L’intérieur est composé d’une seule pièce rectangulaire assez nue mais les dalles sont belles et la couleur bleutée des murs épurée.



Joliment claire au printemps lorsque les arbres de la forêt sont encore dénudés, elle fait frissonner en automne car l’endroit devient alors mystérieux et assombri par les feuilles. La pièce n’a ni fenêtres ni électricité.



Le mystère des châtaigniers

Vous qui êtes habitués aux forêts de châtaigniers, vous ne pouvez probablement pas comprendre l’étonnement des Nordiques lorsqu’en marchant dans la forêt, ils tombent soudain sur des bogues. Je suppose que ces « Castanae » font partie du système d’allées qui fut créé de main d’homme et qui reliait les différents domaines.


Les bogues contiennent des châtaignes plutôt petites et les animaux de la forêt semblent les apprécier…

En vous promenant aux alentours de Schierensee, vous rencontrerez d’autres allées majestueuses, parfois plus ouvertes. Il s’agit essentiellement de tilleuls, de hêtres et de chênes.


Ce sentier en lisière de forêt mène vers le cimetière.

Je vous laisse le soin de trouver cette ancienne allée de châtaigniers vous-mêmes. Égoïstement, je ne veux pas trop partager mon secret sur la toile mais je donne quand même un indice. Ils ne sont pas très loin du cimetière.


Parmi les nombreux chemins dans la forêt de Schierensee, celui-ci va « aux châtaignes ».
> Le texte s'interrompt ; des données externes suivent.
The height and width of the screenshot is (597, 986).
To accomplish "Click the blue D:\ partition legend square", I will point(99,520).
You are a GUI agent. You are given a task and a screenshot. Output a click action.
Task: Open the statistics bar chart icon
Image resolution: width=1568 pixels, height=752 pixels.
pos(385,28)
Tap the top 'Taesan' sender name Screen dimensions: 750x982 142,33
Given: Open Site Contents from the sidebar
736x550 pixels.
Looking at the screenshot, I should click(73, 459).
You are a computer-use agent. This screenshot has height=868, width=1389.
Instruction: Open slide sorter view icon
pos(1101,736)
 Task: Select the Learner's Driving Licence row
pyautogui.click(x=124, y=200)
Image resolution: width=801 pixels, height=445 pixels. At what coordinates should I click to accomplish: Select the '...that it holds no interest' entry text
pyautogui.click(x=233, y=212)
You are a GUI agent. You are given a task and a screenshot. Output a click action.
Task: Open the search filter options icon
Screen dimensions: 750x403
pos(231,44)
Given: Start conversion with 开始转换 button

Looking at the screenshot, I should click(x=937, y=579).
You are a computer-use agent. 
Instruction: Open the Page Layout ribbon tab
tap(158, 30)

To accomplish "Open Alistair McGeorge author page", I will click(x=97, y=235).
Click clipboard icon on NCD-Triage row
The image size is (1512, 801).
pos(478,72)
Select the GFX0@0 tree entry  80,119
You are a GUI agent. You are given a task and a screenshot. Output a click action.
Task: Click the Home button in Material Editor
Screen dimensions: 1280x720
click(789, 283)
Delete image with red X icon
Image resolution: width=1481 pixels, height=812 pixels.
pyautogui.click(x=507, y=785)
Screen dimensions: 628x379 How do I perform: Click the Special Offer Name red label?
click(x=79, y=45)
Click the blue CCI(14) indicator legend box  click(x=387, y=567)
Les autres grands châteaux du lac de Westensee

Emkendorf

Le domaine de Emkendorf est connu en Allemagne pour avoir accueilli un cercle littéraire au XVIIIe siècle. Situé au bord d’un petit lac, le château (privé) est accessible par une longue allée d’arbres bicentenaires qui s’étend sur plusieurs kilomètres. Aujourd’hui, il appartient à l’éditeur d’un journal régional. Néanmoins, son parc est ouvert au public si bien qu’on peut en profiter pour se promener dans un des plus vieux jardins à l’anglaise du nord. Plusieurs fois par an, des marchés ont lieu dans les bâtiments annexes.

Bossee

Le château de Bossee attire la foule tous les ans à l’occasion de son marché de Noël. Ces jours-là, les portes des greniers, d’impressionnantes bâtisses couvertes de chaume, sont ouvertes. Les exposants vendent leurs produits dans ce cadre rustique, il y a du sanglier grillé, de la purée de rutabaga et tout le charme de la période de l’avent.

Westensee

Le château de Westensee est le plus secret de tous. Privé, son domaine est grillagé si bien qu’on ne peut se contenter que d’un petit coup d’œil curieux en passant.

Marutendorf

Entre le lac de Ahrensee et celui de Westensee, on trouve le château de Marutendorf, privé lui aussi. Néanmoins, il propose certaines prestations. Dans ses prés, vous trouverez une partie du bétail de la ferme Fielmann. Au printemps, les mamans moutons digèrent entre les herbes pendant que leurs petits à lunettes gambadent et sautillent entre les pommiers.

Quarnbek

Un peu plus loin, en direction du canal de Kiel, le château de Quarnbek est bien caché dans son parc mais si vous aimez faire du tir à l’arc, vous aurez l’occasion de le voir de plus près en empruntant un parcours aménagé (payant).